Ad watchdog bans strip club poster because it may show nipple
The advertising watchdog has upheld a complaint against an outdoor ad for a Townsville strip bar featuring a buxom woman in a low cut top, despite the club claiming that what appeared to be a nipple was in fact “corruption in the electronic image”.
The poster for the Santa Fe Gold nightclub features the woman with the message “I’m waiting. xxx”.
One complaint to the ASB said: “This ad is completely degrading to women, showing a large cleavage and implying she is available to be oogled (sic) and ‘available’.”
The ruling comes at a sensitive time for the outdoor industry in Queensland, with the Outdoor Media Association currently battling a push for new legislation in Parliament.
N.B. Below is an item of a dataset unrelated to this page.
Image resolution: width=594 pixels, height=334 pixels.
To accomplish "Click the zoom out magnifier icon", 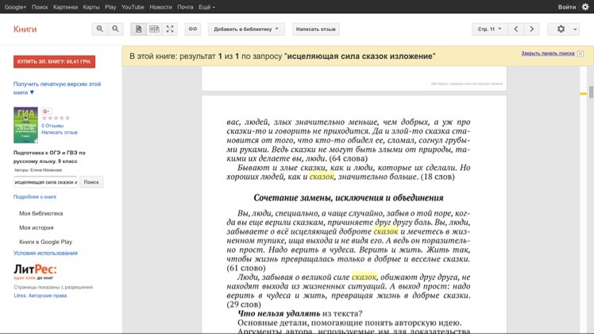I will pyautogui.click(x=116, y=29).
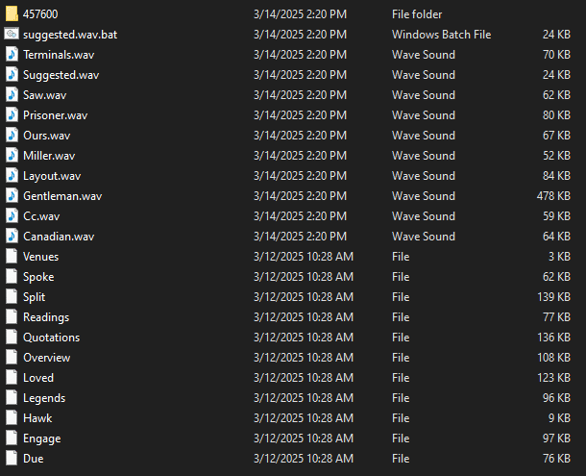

The controversial ad featured in local paper The Townsville Bulletin late last wek.
Upholding the complaint, the ASB ruled: “The majority of the Board considered that in connection with the text ‘I’m waiting’, the sexual nature of the business and the sexualised image of the woman, the advertisement presented the woman in a manner that was subservient and degrading.”
It went on: “The Board noted that the advertisement is above a car park which is used by patrons to family restaurants and entertainment centres and so it is likely to be viewed by a broad audience which would include children.
“The Board noted that the woman was wearing a bra or low cut top. The Board agreed that the neckline was very low and that the nipple of the woman’s left breast was seemingly exposed. The Board agreed that although it is difficult to determine exactly whether the nipple is visible, the first, likely impression and perception is that there is an exposed nipple and that the position of her breast would suggest that that is where the nipple would appear anatomically. The Board considered that the low cut top exposed the majority of the woman’s breasts in a sexually suggestive manner.”
Santa Fe Gold responded: “Clearly the decision of the board is predicated on a belief that the ‘nipple was seemingly exposed’. The board also agreed that it is difficult to determine exactly whether the nipple is visible. Santa Fe did not intend for the Advertisement to show any part of a woman’s nipple or areola and it was surprised to read of the board’s findings in that regard.
“Whether a nipple can be seen or not is subjective to the viewer. This is clearly recognised by the board itself.
“It appears there has been a corruption in the electronic image that led to the formation of the Advertisement. This may explain the appearance of areola to some board members.”